(Stored records)
——

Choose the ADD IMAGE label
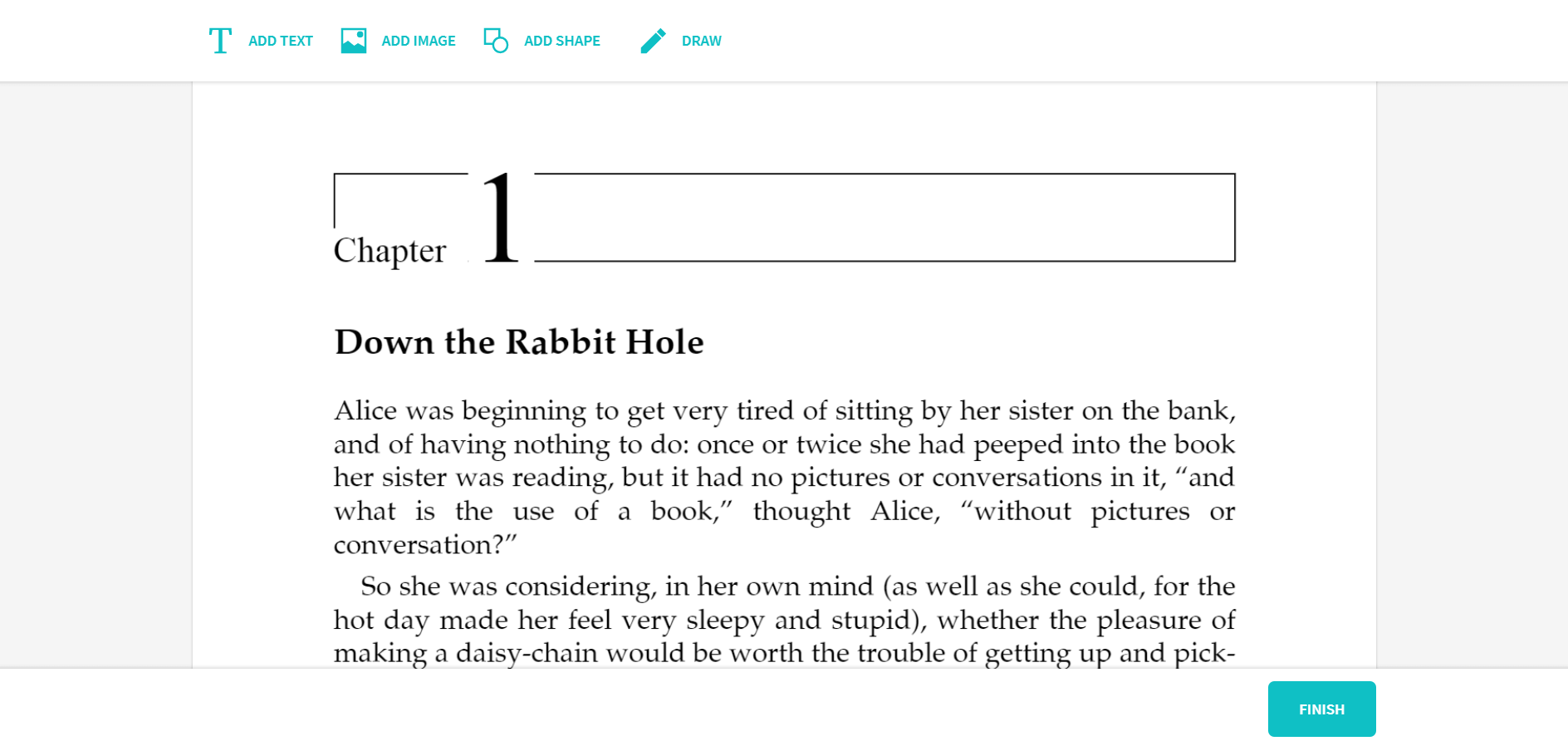 point(419,41)
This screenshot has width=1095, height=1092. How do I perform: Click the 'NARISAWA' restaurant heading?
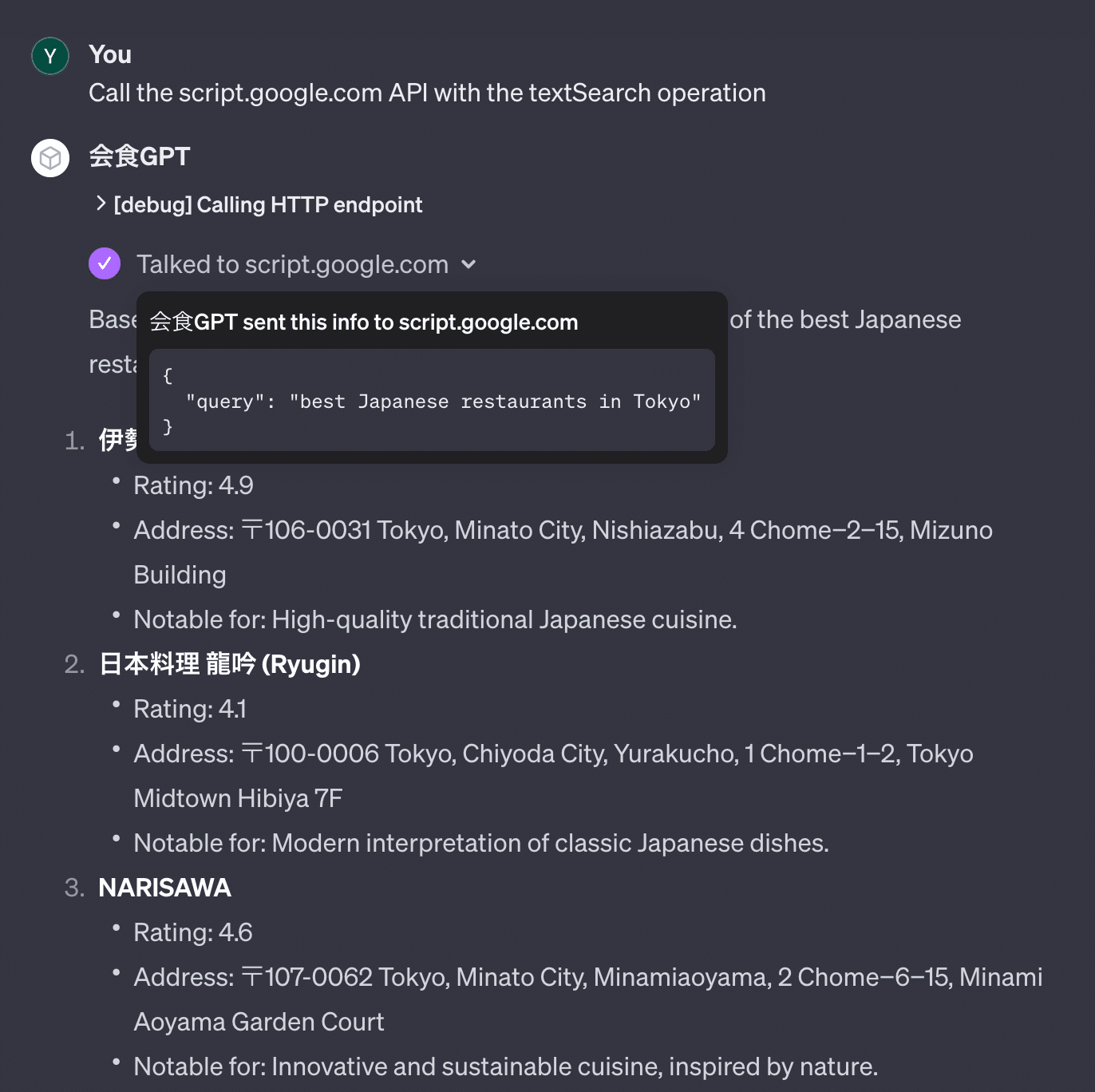pos(164,888)
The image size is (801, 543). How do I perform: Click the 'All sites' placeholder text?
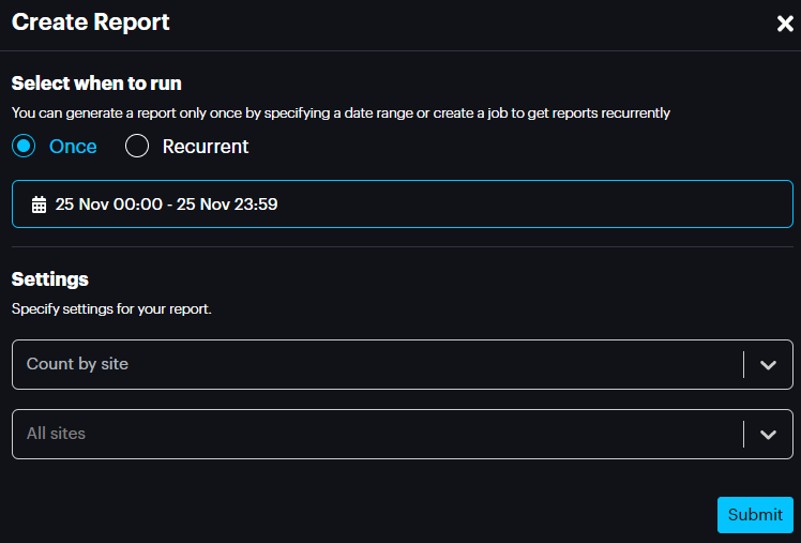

——

**WORK ITEM:** The response should repeat each record precisely and contain no pictures.

**EXERCISE RESULT:**
Choose the ADD IMAGE label
 point(419,41)
This screenshot has width=1095, height=1092. How do I perform: Click the 'NARISAWA' restaurant heading?
pos(164,888)
The image size is (801, 543). How do I perform: Click the 'All sites' placeholder text?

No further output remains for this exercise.